#### Testo di riferimento
-----
Se si dovesse nominare un gruppo, all’interno del panorama estremo, che si è sempre distinto per l’indubbia qualità delle proprie uscite discografiche, non si potrebbe non pensare subito agli Emperor.
Padri padroni del black metal sinfonico più elegante, i tre, capitanati dalla mente di Ihsahn, hanno saputo reinventarsi ad ogni release, proponendo un sound che nel corso degli anni si è evoluto senza snaturare la natura della band.
Partiti dal black melodico e diretto del capolavoro “In the Nightside Eclipse”, i nostri hanno spostato, con il passare del tempo, la propria attenzione verso territori che incorporassero elementi esterni al genere degli inizi. Questa voglia di contaminare la propria musica con influenze per certi versi avanguardistiche, ha portato gli Emperor al rilascio di due platter quali “IX Equilibrium” ed il controverso ed affascinante “Prometheus: the Discipline of Fire & Demise”, disco del quale ci occuperemo in questa sede.

Criticato da molti fan di vecchia data del combo, “Prometheus: the Discipline of Fire & Demise” è un album lontanissimo dagli Emperor che furono.
-----
#### Consegna
Secondo il testo sugli Emperor, da quale album è partita la band?
-----
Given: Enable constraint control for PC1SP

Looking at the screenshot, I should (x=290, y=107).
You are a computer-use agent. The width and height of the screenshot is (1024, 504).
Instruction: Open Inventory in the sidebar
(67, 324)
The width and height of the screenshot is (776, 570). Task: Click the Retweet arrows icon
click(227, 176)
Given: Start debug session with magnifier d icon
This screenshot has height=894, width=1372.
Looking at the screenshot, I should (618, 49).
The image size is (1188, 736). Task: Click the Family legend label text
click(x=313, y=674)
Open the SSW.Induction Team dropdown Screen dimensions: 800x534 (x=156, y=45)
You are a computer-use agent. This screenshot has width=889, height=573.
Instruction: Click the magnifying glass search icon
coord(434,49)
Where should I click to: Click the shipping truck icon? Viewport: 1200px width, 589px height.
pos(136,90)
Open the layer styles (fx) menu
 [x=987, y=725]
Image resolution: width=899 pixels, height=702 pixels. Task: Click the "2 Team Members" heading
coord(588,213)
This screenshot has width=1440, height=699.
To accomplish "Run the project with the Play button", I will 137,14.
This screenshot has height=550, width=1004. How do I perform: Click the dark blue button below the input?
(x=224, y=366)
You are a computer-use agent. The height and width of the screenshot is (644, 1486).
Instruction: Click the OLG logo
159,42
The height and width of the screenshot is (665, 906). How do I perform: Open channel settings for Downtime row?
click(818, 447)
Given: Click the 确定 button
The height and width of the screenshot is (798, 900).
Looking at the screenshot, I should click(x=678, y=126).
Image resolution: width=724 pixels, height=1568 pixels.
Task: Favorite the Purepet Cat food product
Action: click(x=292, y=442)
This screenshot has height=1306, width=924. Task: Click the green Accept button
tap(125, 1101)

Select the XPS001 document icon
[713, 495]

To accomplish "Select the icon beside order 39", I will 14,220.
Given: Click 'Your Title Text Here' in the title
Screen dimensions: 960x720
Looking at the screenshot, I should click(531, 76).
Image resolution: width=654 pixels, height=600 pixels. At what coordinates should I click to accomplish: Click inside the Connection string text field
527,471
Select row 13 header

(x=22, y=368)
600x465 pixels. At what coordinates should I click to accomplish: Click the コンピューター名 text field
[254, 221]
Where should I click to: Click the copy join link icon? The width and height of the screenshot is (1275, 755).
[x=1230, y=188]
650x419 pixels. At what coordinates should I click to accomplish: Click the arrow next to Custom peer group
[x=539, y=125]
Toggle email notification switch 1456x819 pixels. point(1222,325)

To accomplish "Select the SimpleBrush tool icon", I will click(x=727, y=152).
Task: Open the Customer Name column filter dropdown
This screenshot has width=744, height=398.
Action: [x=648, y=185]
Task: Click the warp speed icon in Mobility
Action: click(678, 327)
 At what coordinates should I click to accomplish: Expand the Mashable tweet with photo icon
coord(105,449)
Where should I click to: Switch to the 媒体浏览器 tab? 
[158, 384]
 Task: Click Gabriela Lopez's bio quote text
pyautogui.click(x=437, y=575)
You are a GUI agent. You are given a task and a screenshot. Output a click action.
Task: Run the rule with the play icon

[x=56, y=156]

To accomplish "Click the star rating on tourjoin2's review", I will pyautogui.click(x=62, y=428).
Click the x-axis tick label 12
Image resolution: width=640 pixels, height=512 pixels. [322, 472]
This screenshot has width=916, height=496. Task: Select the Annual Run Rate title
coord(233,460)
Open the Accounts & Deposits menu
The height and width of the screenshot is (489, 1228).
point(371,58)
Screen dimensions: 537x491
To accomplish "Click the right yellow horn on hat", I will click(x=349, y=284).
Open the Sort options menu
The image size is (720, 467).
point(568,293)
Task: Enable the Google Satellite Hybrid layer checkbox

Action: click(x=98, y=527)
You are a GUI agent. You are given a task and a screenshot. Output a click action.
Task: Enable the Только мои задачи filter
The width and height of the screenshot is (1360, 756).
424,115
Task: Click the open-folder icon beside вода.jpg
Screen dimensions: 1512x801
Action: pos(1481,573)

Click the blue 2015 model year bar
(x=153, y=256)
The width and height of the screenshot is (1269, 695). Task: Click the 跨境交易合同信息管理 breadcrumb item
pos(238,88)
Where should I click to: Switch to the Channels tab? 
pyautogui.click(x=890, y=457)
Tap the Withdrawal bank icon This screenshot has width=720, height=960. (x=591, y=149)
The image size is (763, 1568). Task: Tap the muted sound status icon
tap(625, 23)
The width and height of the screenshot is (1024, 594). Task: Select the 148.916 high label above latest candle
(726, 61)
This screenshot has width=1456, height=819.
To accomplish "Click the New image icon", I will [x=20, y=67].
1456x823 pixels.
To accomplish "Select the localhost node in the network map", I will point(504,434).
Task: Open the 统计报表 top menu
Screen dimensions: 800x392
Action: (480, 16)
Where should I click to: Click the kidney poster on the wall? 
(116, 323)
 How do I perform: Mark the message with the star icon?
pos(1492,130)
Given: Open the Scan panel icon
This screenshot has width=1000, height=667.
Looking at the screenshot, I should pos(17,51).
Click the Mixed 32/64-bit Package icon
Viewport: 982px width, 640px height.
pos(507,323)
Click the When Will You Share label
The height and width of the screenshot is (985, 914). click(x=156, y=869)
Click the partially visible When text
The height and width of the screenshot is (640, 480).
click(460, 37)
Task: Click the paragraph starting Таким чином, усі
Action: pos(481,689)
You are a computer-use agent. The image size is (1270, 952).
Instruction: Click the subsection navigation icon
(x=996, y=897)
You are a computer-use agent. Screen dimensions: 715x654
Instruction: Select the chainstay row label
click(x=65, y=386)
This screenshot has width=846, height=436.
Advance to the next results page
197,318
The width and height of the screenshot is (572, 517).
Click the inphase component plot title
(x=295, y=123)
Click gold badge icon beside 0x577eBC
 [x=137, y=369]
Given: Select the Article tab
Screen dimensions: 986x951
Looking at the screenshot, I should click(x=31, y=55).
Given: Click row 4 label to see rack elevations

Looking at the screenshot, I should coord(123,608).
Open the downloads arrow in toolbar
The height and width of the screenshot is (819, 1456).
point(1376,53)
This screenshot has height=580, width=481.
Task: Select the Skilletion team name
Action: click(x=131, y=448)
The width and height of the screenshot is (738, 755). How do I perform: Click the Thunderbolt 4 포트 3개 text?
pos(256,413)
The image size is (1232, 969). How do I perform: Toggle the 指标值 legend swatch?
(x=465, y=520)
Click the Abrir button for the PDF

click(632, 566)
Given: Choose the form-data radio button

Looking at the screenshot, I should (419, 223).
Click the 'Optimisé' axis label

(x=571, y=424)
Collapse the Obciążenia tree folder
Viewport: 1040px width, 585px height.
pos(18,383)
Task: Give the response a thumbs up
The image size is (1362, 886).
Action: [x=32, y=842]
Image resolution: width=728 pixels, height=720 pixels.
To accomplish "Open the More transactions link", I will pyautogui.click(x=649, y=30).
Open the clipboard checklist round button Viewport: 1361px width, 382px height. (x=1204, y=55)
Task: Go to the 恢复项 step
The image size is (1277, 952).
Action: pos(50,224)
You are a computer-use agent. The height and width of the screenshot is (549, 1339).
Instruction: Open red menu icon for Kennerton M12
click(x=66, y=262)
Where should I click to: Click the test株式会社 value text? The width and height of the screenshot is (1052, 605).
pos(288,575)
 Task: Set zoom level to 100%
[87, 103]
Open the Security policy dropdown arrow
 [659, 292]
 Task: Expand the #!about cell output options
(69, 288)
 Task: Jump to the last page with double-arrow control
-----
#### Soluzione
Da “In the Nightside Eclipse”, capolavoro di black melodico e diretto.